Pete unbuttoned his shirt, unbuckled his belt and pulled off his jeans. He had olive skin and a flat stomach. Alice watched him, noticing the play of muscles in his arms and back. He looked clean, even his hands and fingernails were clean, unlike the way they usually were when he came back from a day in the studio.
‘Were you working?’
He was naked now, but not in the least vulnerable. He stepped into the water, so that Alice had to sit up to make room for him. Heavily scented water slopped over the edge of the bath as he sank backwards.
‘Yeah.’
She didn’t say anything and after a beat of silence he added, ‘I had a mass of paperwork. Invoices, bills, all kinds of shit. I hate doing all that.’
‘I know you do. Pete?’
She was going to say, I had a moment this afternoon when I thought is this all ? She had intended to ask him if he was happy, if what they had between them was good. If it was enough . But this, she knew, was what Pete would dismiss as a quintessential woman’s question.

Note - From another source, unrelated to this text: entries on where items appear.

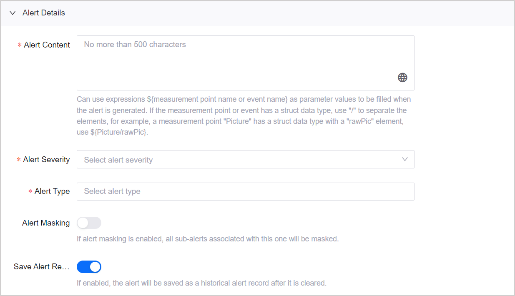The height and width of the screenshot is (296, 515).
Task: Click the Alert Severity dropdown arrow
Action: point(404,160)
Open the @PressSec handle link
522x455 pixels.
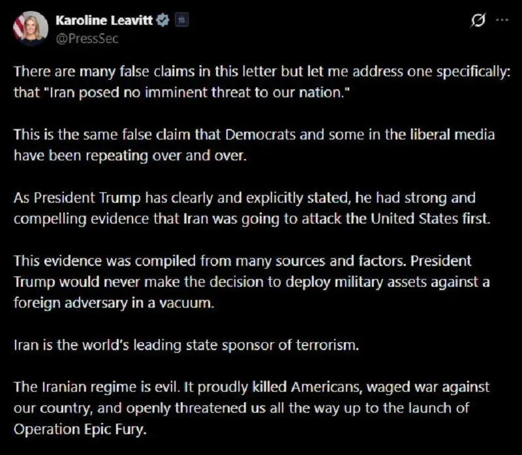87,38
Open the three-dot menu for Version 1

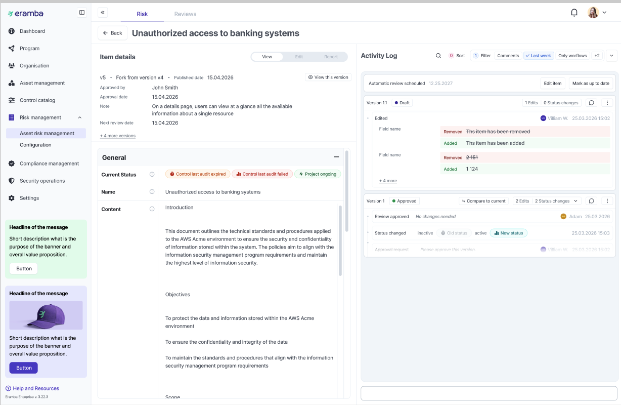click(607, 201)
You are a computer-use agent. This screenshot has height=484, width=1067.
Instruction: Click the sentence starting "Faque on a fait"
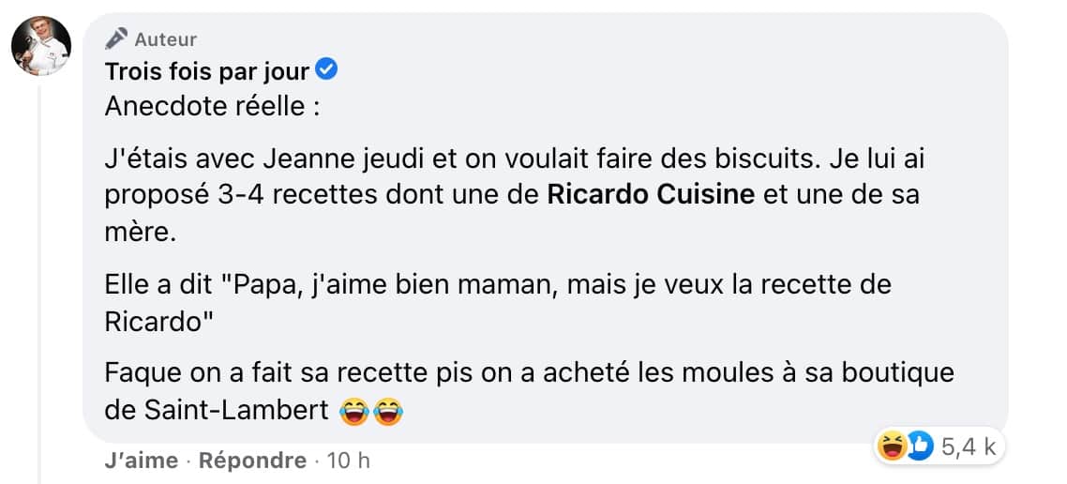click(528, 373)
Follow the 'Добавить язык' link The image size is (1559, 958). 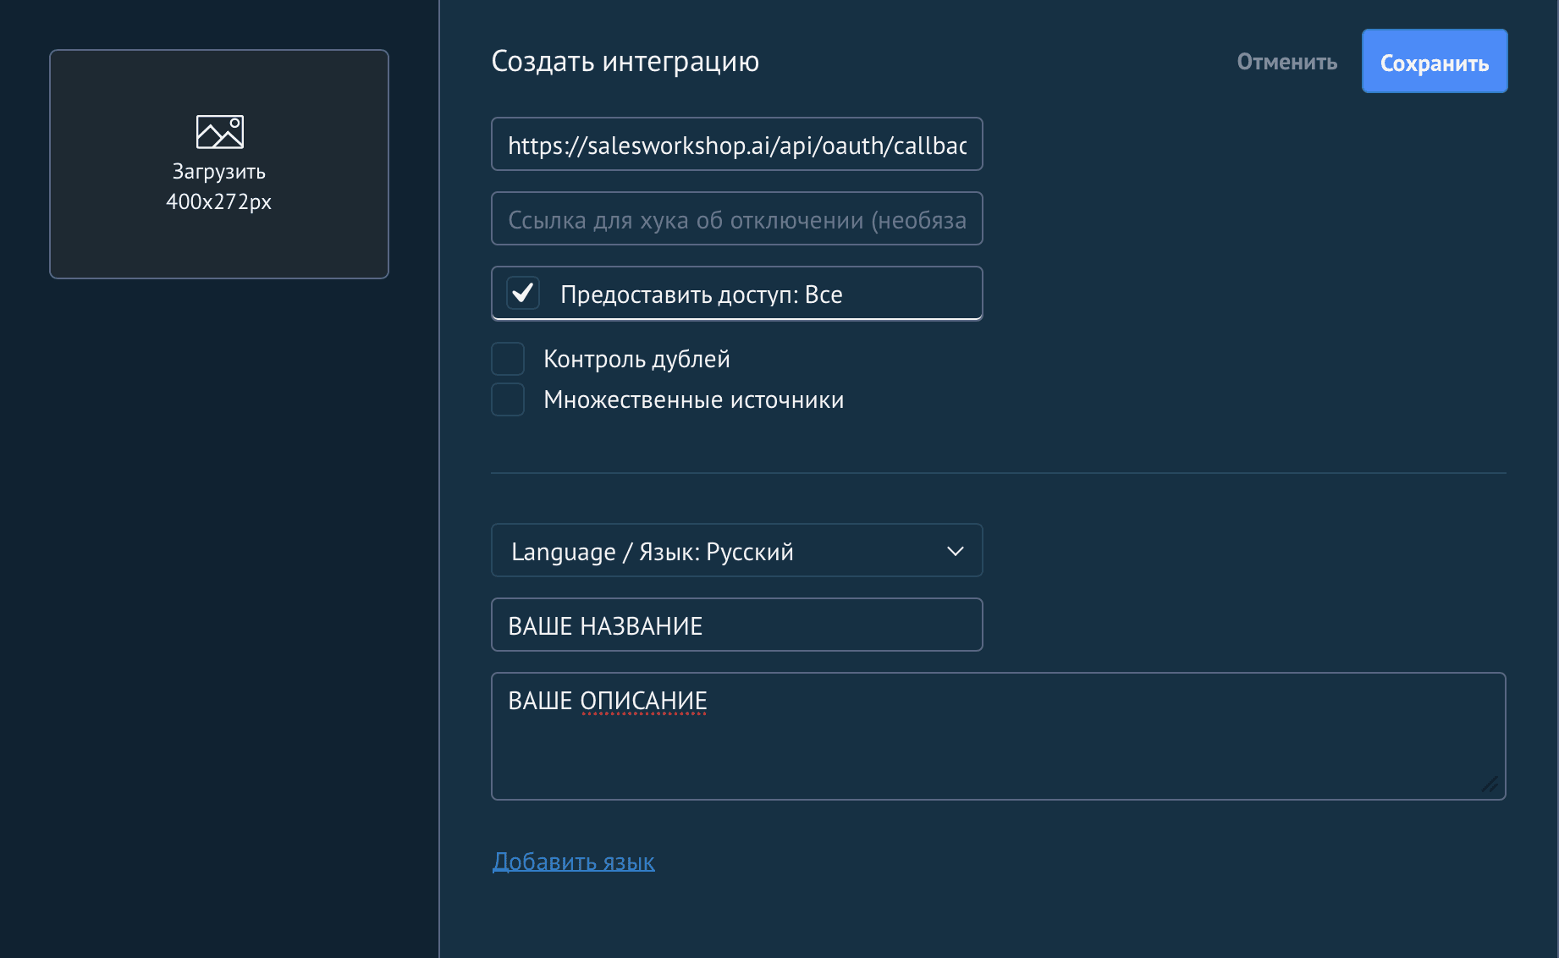pos(574,862)
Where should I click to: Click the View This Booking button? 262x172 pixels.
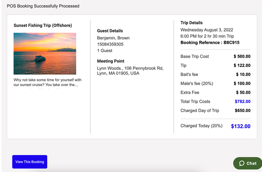[x=30, y=162]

‘Yeah?’ He locked his legs round her. Bubbles of foam popped close to their ears. Pete gave her a misted glass of champagne, clinked his own against it and drank. He licked a silver rim of froth off his top lip.

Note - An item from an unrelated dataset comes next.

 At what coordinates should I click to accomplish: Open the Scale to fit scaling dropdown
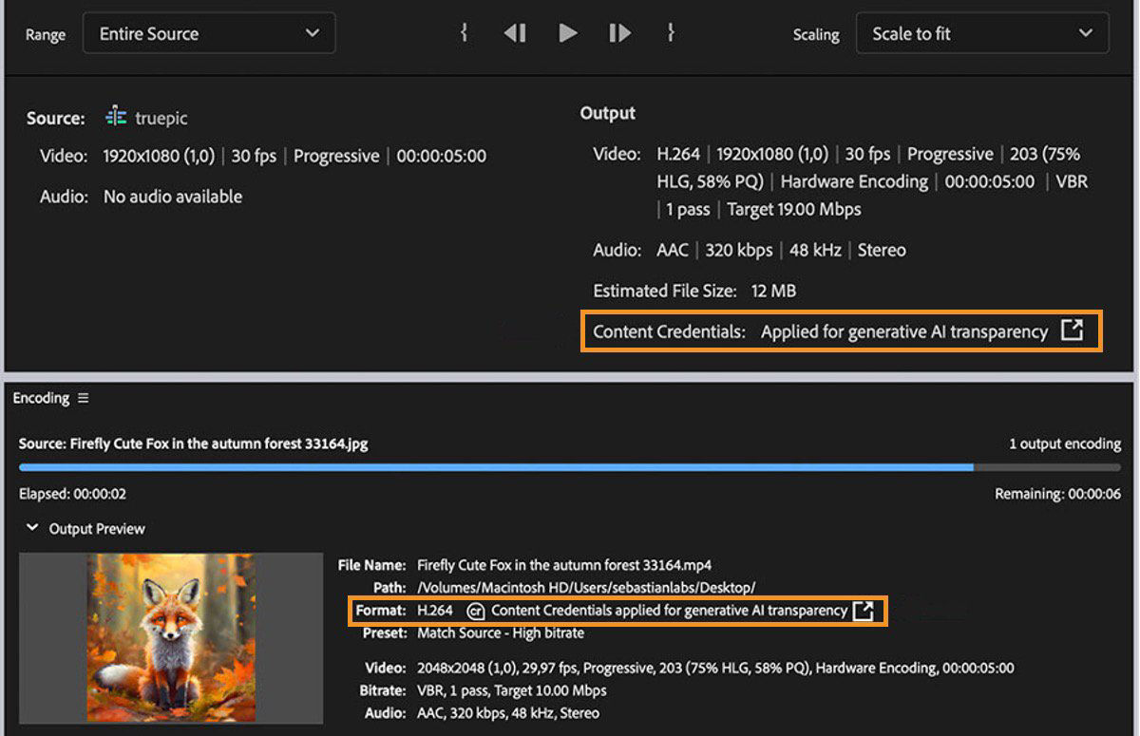[x=981, y=32]
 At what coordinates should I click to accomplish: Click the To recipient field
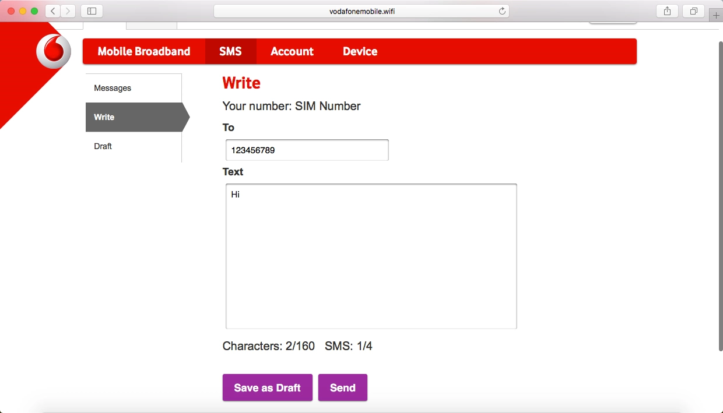[307, 150]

‘I’ve been asked to spend a season in Antarctica.’
‘And?’
And what? she wondered. What if I said, ‘I’m going, and I won’t be back for six months?’ Instead she murmured, ‘Well, I said no, of course.’

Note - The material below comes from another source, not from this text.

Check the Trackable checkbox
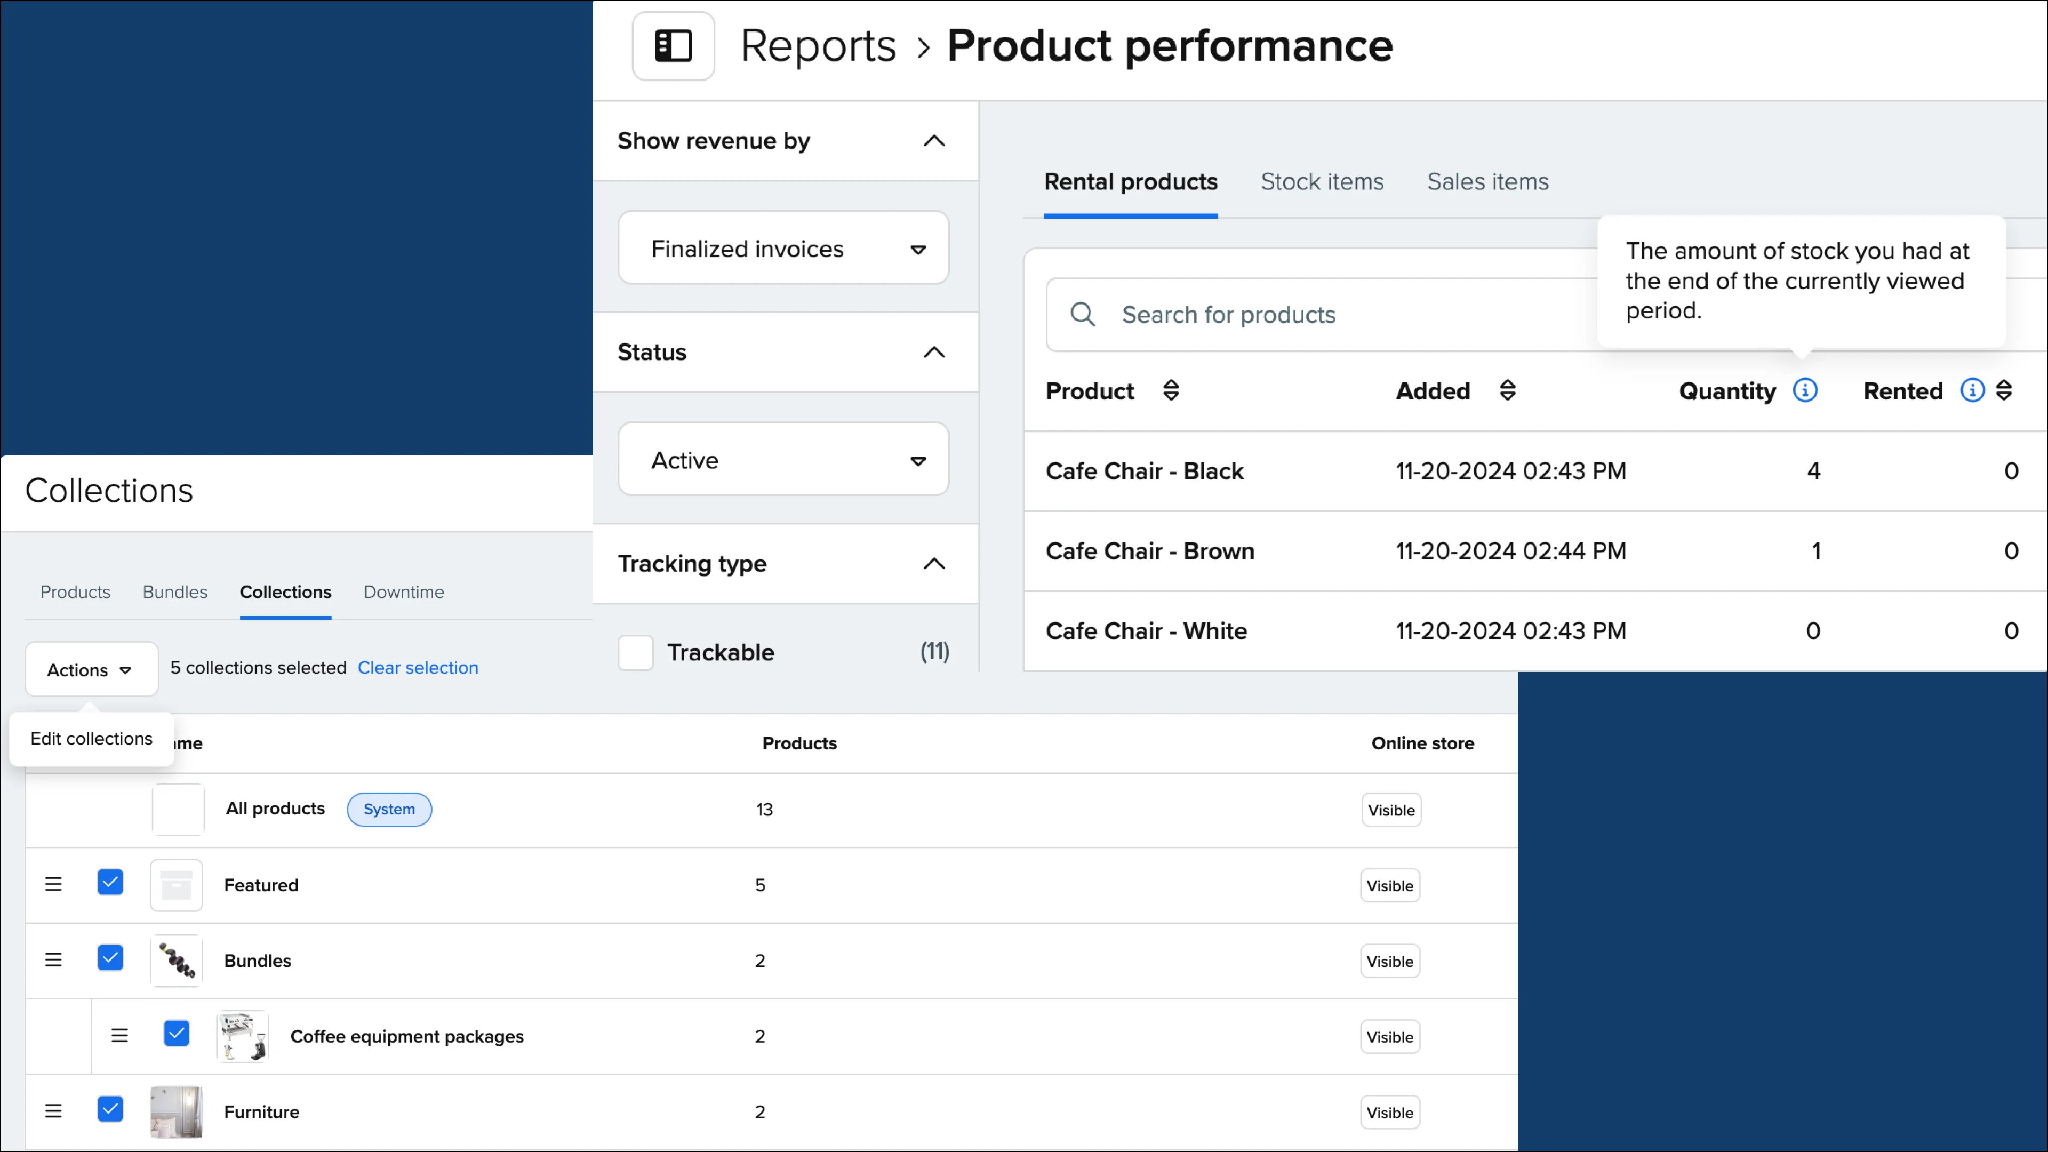 pos(636,652)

Pete nodded. That was what he would expect. He was used to her, to her precise ways, to the regularity of their life together that provided a framework for his erratic behaviour. When they were first together he used to steal pages of her work and frown over the stratigraphical analyses of rock structures. He would turn the equations that represented deformations upside down, playing up his bafflement. Alice used to try to explain to him that these equations were like pictures, abstract illustrations of dynamic relationships that to her were far more vivid than words or photographs. They were the same to her as his sculptures were to him: a shorthand expression of a solid state and at the same time an airy thumbnail sketch of sublime reality. They rendered down the universe, or they tried to.
Alice suddenly smiled. She was thinking in artists’ language.
Pete sat up, sending another wave slopping over the side of the bath. He took her face in his hands and drew her closer so their mouths touched. Her champagne glass tipped sideways and she spilled some in the water.
‘You know, Al. You’re incredibly beautiful when you smile like that.’
She closed her eyes as he kissed her. But not before she had seen a twist at the corner of his mouth and a flash in his black eyes that she couldn’t read.